My motto for senior year has been to live in the moment. After four years, I wonder why that wasn’t my main focus all along. I was too stuck in my own head to listen when people say high school goes by fast. One day you are sitting at freshman retreat listening to the seniors talking about cherishing your time and the next thing I know graduation, is two weeks away. Here I am wondering where all the time went.
I let myself get caught up in the little things in years past. The things that didn’t matter– things that I had no control over. One thing I picked up quickly, was no one cares how you look. Just rolled out of bed? Fantastic. Put a face of makeup on? Perfect. But this is all surface level, Marian girls look beyond how you look; it goes to the inner beauty of people. You are going to meet so many different people throughout your life, and high school friends aren’t even half of them.

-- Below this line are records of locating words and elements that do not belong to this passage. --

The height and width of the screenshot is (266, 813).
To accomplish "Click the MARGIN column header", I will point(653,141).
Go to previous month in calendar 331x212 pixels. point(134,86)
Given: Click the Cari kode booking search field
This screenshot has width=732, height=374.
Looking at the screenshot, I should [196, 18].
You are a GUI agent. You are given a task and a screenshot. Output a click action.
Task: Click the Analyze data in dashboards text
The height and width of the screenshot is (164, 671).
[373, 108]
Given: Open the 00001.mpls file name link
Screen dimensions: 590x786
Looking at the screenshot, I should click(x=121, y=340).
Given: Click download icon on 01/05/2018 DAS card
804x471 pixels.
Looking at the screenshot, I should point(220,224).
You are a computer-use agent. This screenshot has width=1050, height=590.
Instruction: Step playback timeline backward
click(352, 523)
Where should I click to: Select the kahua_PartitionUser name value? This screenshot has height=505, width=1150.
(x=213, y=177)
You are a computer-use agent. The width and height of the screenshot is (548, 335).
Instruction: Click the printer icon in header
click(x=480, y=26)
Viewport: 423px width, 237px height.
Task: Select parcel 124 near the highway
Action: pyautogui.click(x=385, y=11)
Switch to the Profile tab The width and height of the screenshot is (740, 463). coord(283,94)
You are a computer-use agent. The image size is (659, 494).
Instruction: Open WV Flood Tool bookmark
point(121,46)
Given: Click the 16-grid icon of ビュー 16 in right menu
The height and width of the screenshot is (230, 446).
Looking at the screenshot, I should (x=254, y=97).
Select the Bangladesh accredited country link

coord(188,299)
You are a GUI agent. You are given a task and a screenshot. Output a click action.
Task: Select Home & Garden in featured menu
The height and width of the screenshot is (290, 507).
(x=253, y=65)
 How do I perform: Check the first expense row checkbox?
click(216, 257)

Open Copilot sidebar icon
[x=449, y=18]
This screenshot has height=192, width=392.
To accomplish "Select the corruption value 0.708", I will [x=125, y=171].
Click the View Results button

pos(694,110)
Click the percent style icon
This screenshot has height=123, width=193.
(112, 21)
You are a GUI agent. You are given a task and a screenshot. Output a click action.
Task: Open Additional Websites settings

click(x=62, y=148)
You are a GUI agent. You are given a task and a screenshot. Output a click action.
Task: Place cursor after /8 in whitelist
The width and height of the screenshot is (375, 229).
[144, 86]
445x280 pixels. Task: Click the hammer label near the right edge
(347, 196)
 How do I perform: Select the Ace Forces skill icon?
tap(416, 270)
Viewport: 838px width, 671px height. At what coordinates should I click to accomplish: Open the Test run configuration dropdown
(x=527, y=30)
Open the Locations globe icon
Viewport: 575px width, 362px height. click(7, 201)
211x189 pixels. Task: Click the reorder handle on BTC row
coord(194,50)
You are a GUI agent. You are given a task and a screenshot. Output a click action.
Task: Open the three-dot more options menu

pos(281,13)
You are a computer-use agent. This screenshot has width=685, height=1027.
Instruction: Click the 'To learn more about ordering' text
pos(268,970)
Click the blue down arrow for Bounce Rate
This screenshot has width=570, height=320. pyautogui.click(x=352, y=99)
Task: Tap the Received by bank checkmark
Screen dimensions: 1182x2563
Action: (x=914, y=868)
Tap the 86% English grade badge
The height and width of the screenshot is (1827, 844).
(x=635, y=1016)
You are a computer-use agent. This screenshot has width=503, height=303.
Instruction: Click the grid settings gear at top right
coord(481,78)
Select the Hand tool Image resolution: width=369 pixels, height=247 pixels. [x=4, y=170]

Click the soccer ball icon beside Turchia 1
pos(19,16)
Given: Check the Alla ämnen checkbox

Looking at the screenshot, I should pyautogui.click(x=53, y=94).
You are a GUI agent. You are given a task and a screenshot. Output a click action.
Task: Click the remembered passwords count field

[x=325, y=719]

I wish I could go back to my freshman self, and tell her that not everyone is going to like her, and that is okay. All throughout high school, if someone didn’t like me, I got so caught up in why. I remember getting distracted in my own head trying to put the pieces together on what I had done or said, but then it finally hit me: I don’t need to change for people to like me.
As an eighth grader I constantly heard, “High school is going to be the best years of your life.” I entered 7400 Military Ave with this mentality, thinking I had to do whatever I could to achieve this. The reality is that it won’t be the “best four years of your life.” You will experience many once-in-a-lifetime experiences, especially at Marian. The memories will be with you forever. However, you will experience so much more throughout life that will go above and beyond. Leaving for college next year has made me realize all the opportunities that will come to me. High schoolis just the start to the “best years.”
As my senior year is coming to a close I start to look at all the 176 girls in my class and wonder why I limited myself in my friendships.
There are so many people I have grown to know better my senior year. I regret not taking the time to get to know them throughout all of my four years.
I know I am not able to go back through high school and change all of these things, but I am glad I can take these lessons with me to college. I have learned many life lessons in high school, that have shaped me into the senior, and person, that I am now. High school is just a small chapter in life, and I cannot wait to see what the next one brings.